La mia vita non è ancora residenziale a Borgotaro, perché vivo a Padova e poi per svolgere i lavori mi reco lì, dove soggiorno in roulotte in mezzo alla natura il tempo che mi serve per svolgere i lavori. Non abbiamo ancora ristrutturato gli immobili nel podere. Un tempo di solitudine e lavoro in condizioni essenziali e a contatto con la natura è per me rigenerante ogni volta.
Com’è nata l’idea di coinvolgere altre persone nella raccolta e nel farle avvicinare a questo fiore?
È nata perché mi sono resa conto che è una fatica bella da condividere, che permette di creare un legame tra le persone ma soprattutto di riavvicinarsi alla Natura attraverso un’attività semplice e alla portata di tutti.
Qualche consiglio per chi desidera fare una scelta simile?
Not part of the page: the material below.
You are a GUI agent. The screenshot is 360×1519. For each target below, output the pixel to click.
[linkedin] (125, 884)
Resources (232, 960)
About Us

Valutate bene, non è sempre sole e caldo, arrivano l’inverno e il freddo, nei campi e nel cuore. La fatica a volte sovrasta e fa vedere tutto più scuro di quanto sia. Organizzatevi bene, mantenete una fonte di reddito sicura e quando tutto è pronto fate il salto. Tuttavia osate, informatevi, alleatevi con altri sognatori o meglio “desideratori” come voi. Un altro mondo è possibile, una vita più autentica e rispettosa del proprio sé è possibile. Nonostante tutte le difficoltà incontrate, gli errori commessi (non venendo dal mondo agricolo) sono contenta della scelta che ho fatto.
Quali progetti hai per il futuro?
Ogni giorno desidero migliorare quel che faccio e grazie a questo lavoro posso farlo. Un giorno ce la farò a condividere con quante più persone possibili tutto ciò che questo luogo e attività mi hanno dato. Infatti ho in mente un progetto non solo agricolo (di espansione della produzione di piante officinali, cui secondo me questo luogo è vocato) ma anche di ospitalità diffusa e integrata nella natura. Sto cercando intanto persone con i miei stessi valori (primo fra tutti il rispetto e l’amore per la natura e gli esseri umani e non) che possano condividere e sviluppare con me questo progetto “agrifuturistico”.